GIVEN RECORDS:
---*---
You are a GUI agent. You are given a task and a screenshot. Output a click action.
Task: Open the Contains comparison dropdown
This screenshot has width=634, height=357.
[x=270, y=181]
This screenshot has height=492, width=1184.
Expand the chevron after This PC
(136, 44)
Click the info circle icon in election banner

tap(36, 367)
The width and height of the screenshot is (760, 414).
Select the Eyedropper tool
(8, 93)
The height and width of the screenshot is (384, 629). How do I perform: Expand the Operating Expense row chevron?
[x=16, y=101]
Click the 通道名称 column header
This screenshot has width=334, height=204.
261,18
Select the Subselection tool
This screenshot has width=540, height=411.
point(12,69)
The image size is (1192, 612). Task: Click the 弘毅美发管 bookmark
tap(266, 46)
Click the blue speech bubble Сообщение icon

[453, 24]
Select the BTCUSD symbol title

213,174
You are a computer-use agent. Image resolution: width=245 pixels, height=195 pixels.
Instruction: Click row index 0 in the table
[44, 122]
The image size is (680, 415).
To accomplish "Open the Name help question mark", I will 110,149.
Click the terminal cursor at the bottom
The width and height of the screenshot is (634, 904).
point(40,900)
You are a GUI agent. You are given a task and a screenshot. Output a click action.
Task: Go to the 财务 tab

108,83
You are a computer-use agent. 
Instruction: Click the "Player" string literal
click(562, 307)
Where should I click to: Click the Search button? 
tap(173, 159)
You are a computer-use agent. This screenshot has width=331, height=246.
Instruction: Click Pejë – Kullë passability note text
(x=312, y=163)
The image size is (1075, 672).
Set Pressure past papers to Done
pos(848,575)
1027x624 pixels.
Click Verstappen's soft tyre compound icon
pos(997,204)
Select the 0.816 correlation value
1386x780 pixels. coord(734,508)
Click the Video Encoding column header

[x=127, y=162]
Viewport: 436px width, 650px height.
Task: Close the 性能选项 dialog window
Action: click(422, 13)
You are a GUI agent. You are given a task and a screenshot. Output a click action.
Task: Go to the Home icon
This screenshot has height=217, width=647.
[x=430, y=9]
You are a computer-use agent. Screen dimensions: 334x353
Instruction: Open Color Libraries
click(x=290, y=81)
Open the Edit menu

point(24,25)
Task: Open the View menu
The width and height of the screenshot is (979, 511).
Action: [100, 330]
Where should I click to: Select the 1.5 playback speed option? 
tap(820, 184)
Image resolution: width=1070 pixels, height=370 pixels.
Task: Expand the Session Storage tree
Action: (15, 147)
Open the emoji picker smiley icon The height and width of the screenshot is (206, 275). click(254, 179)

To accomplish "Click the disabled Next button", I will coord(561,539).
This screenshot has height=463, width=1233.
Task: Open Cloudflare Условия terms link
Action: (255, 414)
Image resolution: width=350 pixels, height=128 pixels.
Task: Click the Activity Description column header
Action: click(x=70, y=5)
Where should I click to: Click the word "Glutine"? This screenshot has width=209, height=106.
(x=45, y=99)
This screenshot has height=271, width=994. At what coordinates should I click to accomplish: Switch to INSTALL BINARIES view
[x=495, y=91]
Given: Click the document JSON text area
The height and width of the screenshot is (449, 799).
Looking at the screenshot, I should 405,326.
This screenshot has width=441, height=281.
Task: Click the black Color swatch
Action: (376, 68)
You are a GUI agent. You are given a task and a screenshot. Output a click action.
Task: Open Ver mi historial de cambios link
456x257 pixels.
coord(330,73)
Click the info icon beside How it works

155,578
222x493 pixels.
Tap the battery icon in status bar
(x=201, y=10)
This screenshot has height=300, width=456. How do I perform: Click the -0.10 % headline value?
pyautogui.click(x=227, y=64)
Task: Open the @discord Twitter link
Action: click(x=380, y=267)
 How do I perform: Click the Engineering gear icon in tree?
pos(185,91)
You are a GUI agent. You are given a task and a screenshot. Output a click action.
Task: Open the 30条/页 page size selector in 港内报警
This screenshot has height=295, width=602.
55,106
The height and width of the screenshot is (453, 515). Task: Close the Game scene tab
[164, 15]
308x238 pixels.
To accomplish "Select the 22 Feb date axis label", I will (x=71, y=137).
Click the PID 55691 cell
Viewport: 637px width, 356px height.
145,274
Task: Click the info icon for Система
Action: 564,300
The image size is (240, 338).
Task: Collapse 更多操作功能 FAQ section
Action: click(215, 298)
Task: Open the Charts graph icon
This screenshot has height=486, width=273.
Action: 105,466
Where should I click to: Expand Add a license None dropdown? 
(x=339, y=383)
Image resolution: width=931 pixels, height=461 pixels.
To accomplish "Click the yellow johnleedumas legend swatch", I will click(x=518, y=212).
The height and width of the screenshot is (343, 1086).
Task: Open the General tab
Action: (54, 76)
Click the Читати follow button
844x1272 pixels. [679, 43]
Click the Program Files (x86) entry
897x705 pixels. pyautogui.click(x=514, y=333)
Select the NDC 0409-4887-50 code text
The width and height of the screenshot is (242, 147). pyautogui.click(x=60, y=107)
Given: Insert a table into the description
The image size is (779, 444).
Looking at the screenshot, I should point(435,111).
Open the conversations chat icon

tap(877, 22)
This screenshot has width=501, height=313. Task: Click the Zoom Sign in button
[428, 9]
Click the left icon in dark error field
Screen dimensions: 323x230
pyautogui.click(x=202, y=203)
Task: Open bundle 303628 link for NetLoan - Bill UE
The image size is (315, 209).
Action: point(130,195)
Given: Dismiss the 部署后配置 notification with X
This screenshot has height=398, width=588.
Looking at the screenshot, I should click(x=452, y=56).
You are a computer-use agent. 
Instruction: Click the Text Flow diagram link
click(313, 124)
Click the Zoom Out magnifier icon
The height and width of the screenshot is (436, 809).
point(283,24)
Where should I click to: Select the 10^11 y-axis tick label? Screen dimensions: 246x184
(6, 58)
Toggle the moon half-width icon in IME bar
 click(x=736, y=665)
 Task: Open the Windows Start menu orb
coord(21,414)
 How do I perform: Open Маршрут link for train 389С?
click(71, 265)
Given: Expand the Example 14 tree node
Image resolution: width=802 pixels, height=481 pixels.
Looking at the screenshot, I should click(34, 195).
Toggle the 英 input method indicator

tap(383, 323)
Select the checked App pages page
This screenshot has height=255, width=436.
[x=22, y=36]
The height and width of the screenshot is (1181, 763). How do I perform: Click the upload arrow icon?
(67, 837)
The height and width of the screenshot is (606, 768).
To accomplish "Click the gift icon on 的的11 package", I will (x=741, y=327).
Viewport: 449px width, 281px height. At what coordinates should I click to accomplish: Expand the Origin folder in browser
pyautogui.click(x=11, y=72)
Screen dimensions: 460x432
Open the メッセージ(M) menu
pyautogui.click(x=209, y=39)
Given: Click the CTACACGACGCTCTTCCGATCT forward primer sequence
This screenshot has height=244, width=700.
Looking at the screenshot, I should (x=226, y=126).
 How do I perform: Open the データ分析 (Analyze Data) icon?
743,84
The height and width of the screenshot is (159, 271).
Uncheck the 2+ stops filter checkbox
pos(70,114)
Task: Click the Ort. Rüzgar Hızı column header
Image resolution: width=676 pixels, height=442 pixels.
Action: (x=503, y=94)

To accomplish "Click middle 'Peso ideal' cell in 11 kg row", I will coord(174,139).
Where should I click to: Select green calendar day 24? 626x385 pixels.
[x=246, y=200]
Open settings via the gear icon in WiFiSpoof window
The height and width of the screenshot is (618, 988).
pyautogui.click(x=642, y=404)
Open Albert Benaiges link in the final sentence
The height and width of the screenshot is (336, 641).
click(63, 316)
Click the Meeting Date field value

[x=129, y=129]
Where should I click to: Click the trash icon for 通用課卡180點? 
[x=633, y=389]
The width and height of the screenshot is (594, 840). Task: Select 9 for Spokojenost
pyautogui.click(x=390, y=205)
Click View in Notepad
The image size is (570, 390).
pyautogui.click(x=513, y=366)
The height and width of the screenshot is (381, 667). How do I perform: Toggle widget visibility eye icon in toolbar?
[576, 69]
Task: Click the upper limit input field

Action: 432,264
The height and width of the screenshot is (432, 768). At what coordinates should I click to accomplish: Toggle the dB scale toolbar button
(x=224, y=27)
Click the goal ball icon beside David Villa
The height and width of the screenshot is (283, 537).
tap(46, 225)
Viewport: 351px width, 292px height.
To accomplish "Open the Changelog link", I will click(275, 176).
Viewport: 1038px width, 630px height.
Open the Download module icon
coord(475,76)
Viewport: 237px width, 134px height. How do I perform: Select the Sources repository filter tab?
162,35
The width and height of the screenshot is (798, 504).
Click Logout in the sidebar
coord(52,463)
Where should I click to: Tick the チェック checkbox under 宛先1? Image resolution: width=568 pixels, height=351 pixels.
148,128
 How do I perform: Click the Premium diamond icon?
---*---
TASK DIRECTIONS: Going back over the entries above, copy word for word every line from the one that has "308x238 pixels." on through the one that has "Given: Expand the Example 14 tree node".

PROBLEM SOLUTION:
308x238 pixels.
To accomplish "Select the 22 Feb date axis label", I will (x=71, y=137).
Click the PID 55691 cell
Viewport: 637px width, 356px height.
145,274
Task: Click the info icon for Система
Action: 564,300
The image size is (240, 338).
Task: Collapse 更多操作功能 FAQ section
Action: click(215, 298)
Task: Open the Charts graph icon
This screenshot has height=486, width=273.
Action: 105,466
Where should I click to: Expand Add a license None dropdown? 
(x=339, y=383)
Image resolution: width=931 pixels, height=461 pixels.
To accomplish "Click the yellow johnleedumas legend swatch", I will click(x=518, y=212).
The height and width of the screenshot is (343, 1086).
Task: Open the General tab
Action: (54, 76)
Click the Читати follow button
844x1272 pixels. [679, 43]
Click the Program Files (x86) entry
897x705 pixels. pyautogui.click(x=514, y=333)
Select the NDC 0409-4887-50 code text
The width and height of the screenshot is (242, 147). pyautogui.click(x=60, y=107)
Given: Insert a table into the description
The image size is (779, 444).
Looking at the screenshot, I should point(435,111).
Open the conversations chat icon

tap(877, 22)
This screenshot has width=501, height=313. Task: Click the Zoom Sign in button
[428, 9]
Click the left icon in dark error field
Screen dimensions: 323x230
pyautogui.click(x=202, y=203)
Task: Open bundle 303628 link for NetLoan - Bill UE
The image size is (315, 209).
Action: point(130,195)
Given: Dismiss the 部署后配置 notification with X
This screenshot has height=398, width=588.
Looking at the screenshot, I should click(x=452, y=56).
You are a computer-use agent. 
Instruction: Click the Text Flow diagram link
click(313, 124)
Click the Zoom Out magnifier icon
The height and width of the screenshot is (436, 809).
point(283,24)
Where should I click to: Select the 10^11 y-axis tick label? Screen dimensions: 246x184
(6, 58)
Toggle the moon half-width icon in IME bar
 click(x=736, y=665)
 Task: Open the Windows Start menu orb
coord(21,414)
 How do I perform: Open Маршрут link for train 389С?
click(71, 265)
Given: Expand the Example 14 tree node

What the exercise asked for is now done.